* REQUIRED TASK
Write out everything in the material below from the line containing "The height and width of the screenshot is (523, 559)." down through the line containing "Action: (99, 88)", both included, keeping each line as it is. Leave the pictures out of your answer.
• • • •
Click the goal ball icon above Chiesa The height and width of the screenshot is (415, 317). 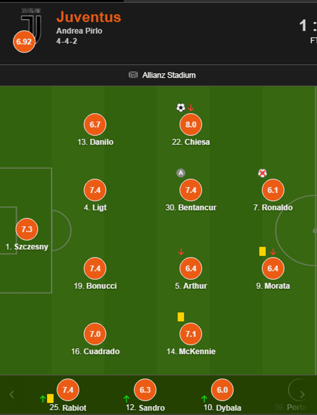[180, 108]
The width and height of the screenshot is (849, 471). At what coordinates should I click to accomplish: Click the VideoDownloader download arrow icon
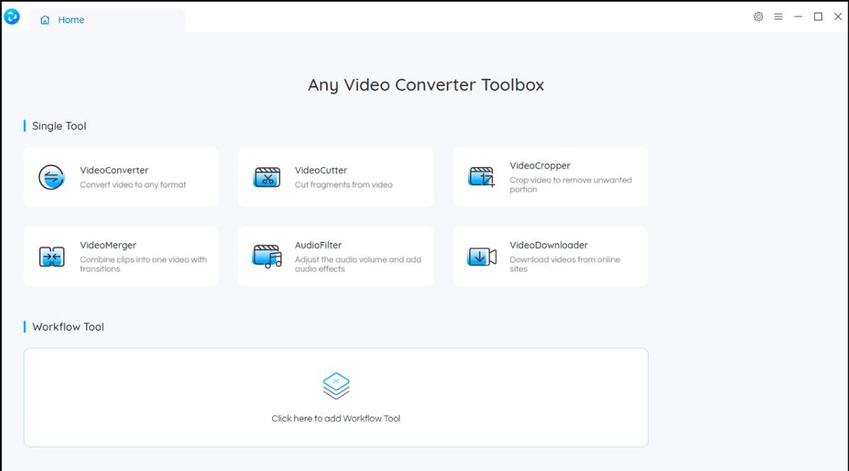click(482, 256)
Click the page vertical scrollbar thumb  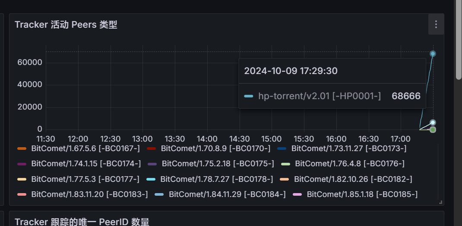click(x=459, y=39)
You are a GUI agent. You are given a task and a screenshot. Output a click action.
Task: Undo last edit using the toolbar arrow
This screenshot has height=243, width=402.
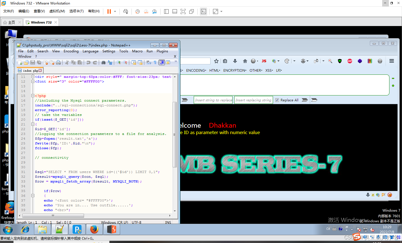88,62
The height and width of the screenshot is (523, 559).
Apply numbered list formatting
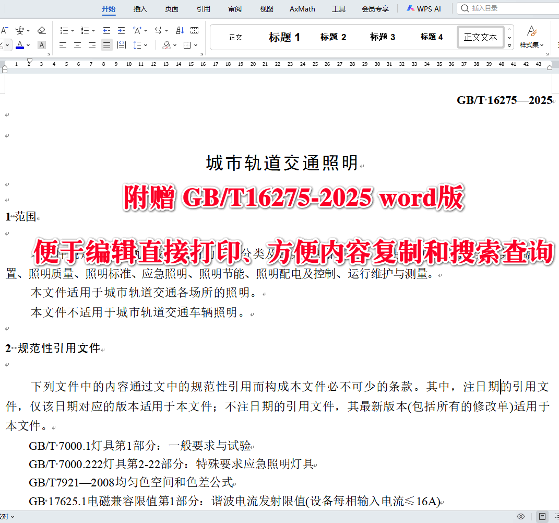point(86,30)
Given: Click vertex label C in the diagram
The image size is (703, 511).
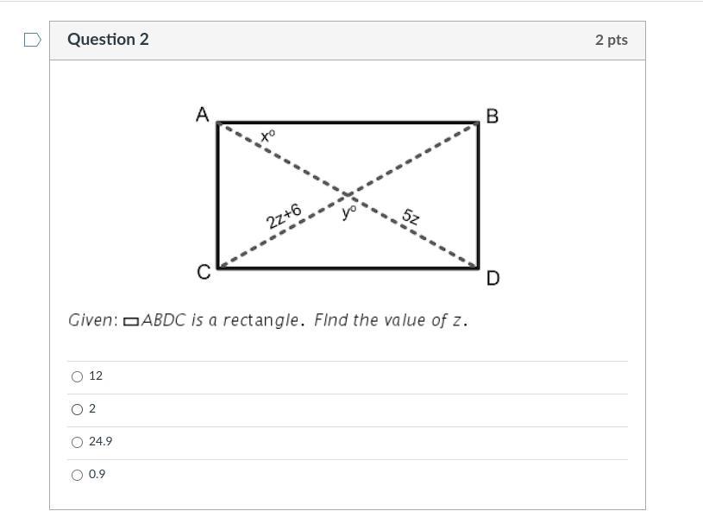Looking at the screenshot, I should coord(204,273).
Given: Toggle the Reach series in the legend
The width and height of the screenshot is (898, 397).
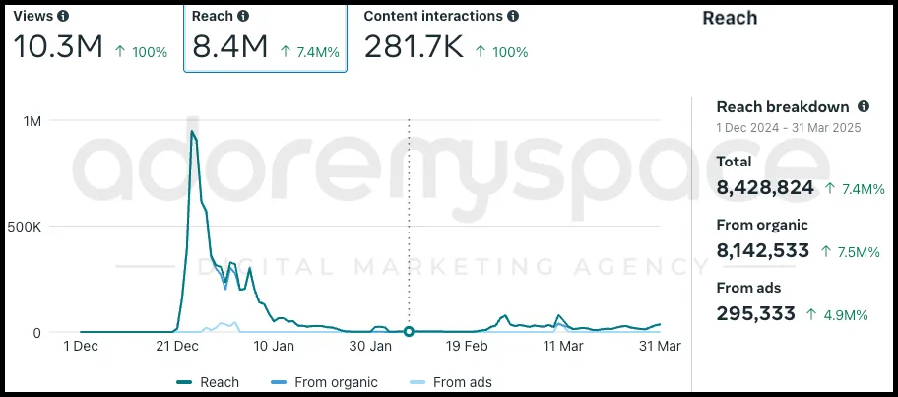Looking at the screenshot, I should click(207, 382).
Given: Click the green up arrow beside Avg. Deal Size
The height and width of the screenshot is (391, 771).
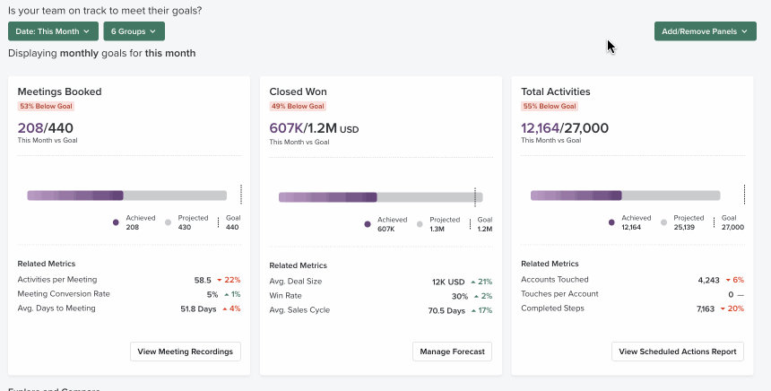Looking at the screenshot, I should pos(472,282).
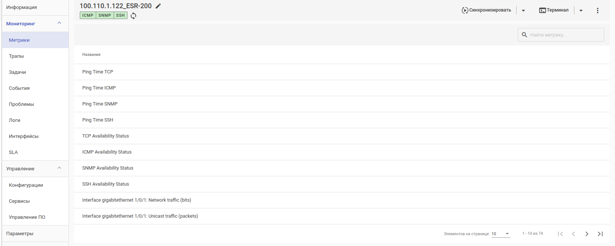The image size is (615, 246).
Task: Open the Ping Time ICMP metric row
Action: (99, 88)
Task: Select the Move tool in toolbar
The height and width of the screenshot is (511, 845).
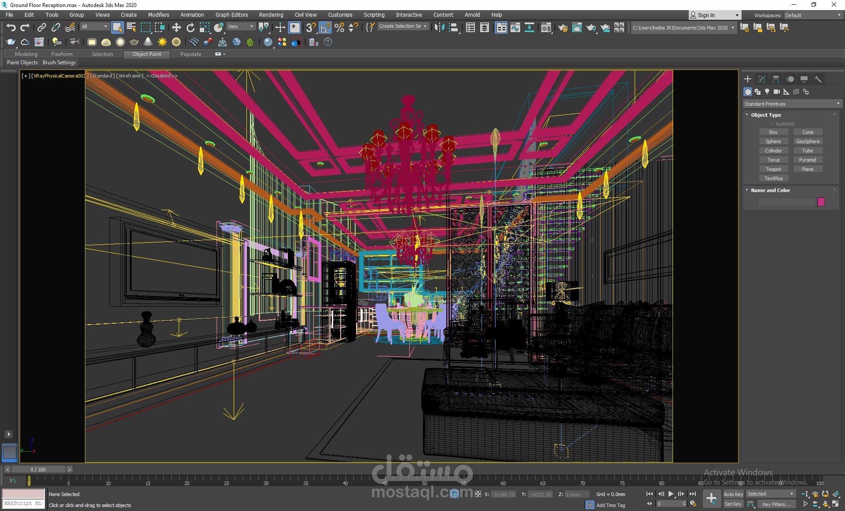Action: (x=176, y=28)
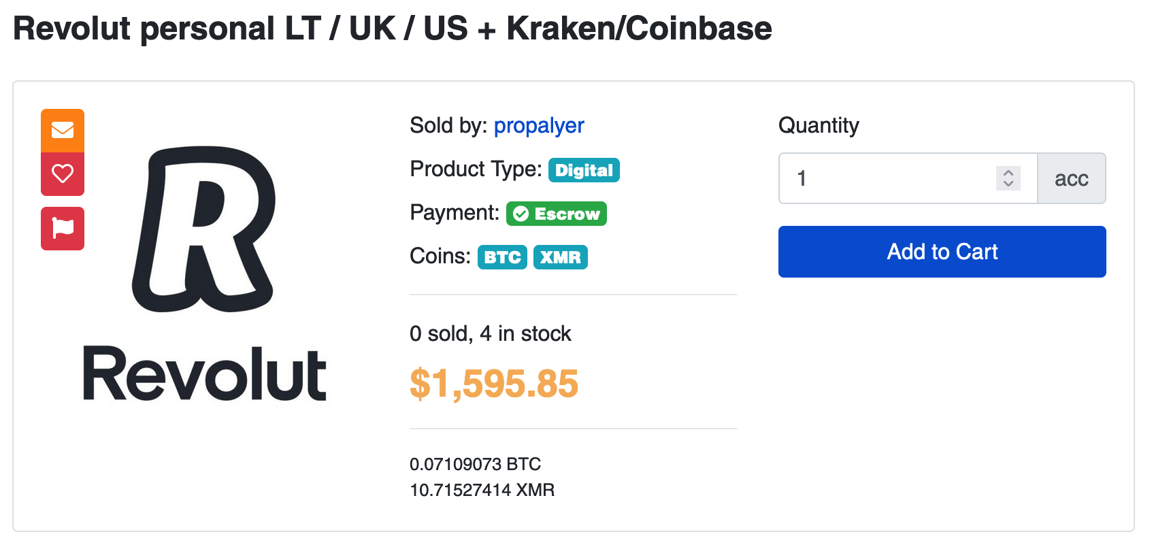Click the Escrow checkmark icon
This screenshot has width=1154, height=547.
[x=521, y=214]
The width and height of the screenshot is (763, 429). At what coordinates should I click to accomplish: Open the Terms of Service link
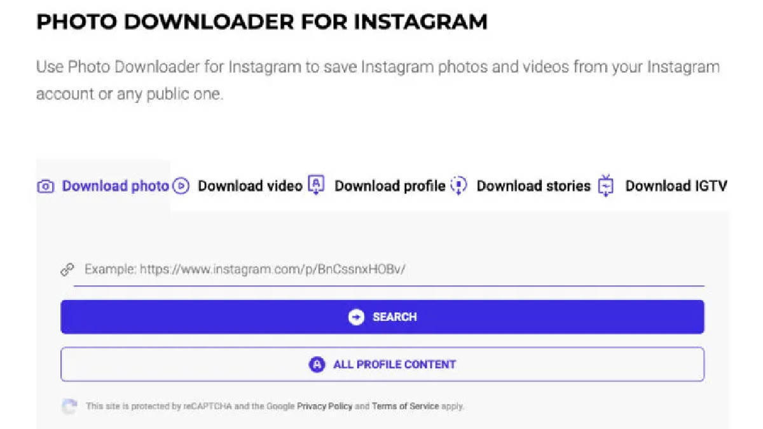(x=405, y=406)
• • • •
* EXERCISE ANSWER
The height and width of the screenshot is (523, 559).
Apply numbered list formatting
point(86,30)
Given: Click vertex label C in the diagram
The image size is (703, 511).
Looking at the screenshot, I should coord(204,273).
Given: Toggle the Reach series in the legend
The width and height of the screenshot is (898, 397).
Looking at the screenshot, I should click(207, 382).
Given: Click the green up arrow beside Avg. Deal Size
The height and width of the screenshot is (391, 771).
Looking at the screenshot, I should pos(472,282).
The image size is (615, 246).
Task: Open the Ping Time ICMP metric row
Action: (99, 88)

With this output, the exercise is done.